Objectives>
1. In the review of Alyce Carrier's altars, why is the day under a torn-off page of her calendars the same as the one in your hand? Answer in one to three sentences.
2. Pick up the review of Alyce Carrier's altars to loss right after its last sentence and keep it going.

Excerpted passage>
_ _ _ _

Exhibition Reviews | Visual Arts

Alyce Carrier Creates Sacramental Altars to Loss


There’s a device filmmakers use to show the passage of time. It starts with a closeup of a calendar—the type where each day is a single page that is torn off to mark the arrival of a new day. On film, the pages slip off as if being plucked away by invisible fingers, while when a long time passes, the pages fly off like a flock of birds. But the calendars on Alyce Carrier’s gallery wall don’t move by themselves, and if you tear one page off, the day underneath is the same day as you hold in your hand. For her, time stopped when her sister disappeared, and while one may wonder if the missing one reappeared, it’s clear that the trauma of the unexplained absence continues: in fact, it changed Carrier’s consciousness permanently, and in more than one way.

_ _ _ _

Source material>
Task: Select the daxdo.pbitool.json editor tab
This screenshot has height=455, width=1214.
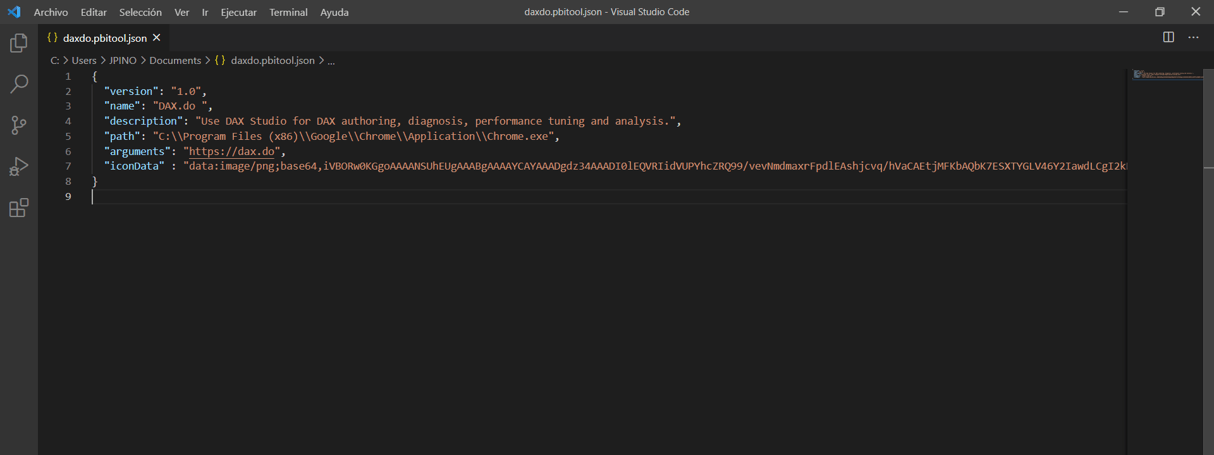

_ _ _ _

Per-task outputs>
1. For Carrier, time stopped when her sister disappeared. Her calendars therefore never move on to a new day.

2.
All a visitor to the Projects Gallery at UMOCA can learn directly about this is what the artist writes in her statement, a narrative that properly focuses on sketching the impact of events on her mind, rather than telling what ultimately happened. If she were to give away the end of her story, the viewer could move on, satisfied but not having learned anything about what it means to live with an unendurable mystery. The unexplained, in fact abrupt disappearance of a family member, as anyone to whom it has happened will know and might tell you, cannot be imagined. Worse, it’s like a sudden paralysis that cannot be escaped. You simply don’t know, can’t know, and in that handful of words is encoded a torture that halts the passing of days. Since nothing that can be done makes any difference, time ceases to mean anything. 

So what does one do? Alyce Carrier had one tool to restart time: one small space where she could exercise some initiative. Her ceramics gave her the opportunity to do what anyone with her skills learns how to do: to design a project and then carry it out, one small step at a time until, uncounted hours later, it was done. Then, if necessary, to do it again. Why else build a cake stand out of a hundred elaborately ornamented tiles — millefiori, it’s called in the analogous art of glassblowing: Italian for “a thousand flowers” — combined seamlessly and shaped into a low drum. But these Cake Stand Altars didn’t stop there. On each one stands a sacramental vessel, a tower made of far more squares of clay, these not blended but kept separate. And handles, at least four, as many as eight. Then on top, a bowl or a leaner extension. In one bowl stand two four-legged animals whose bodies intersect, as though passing through each other: symbolic, perhaps, of how it feels to desire to go and do, but be unable to move.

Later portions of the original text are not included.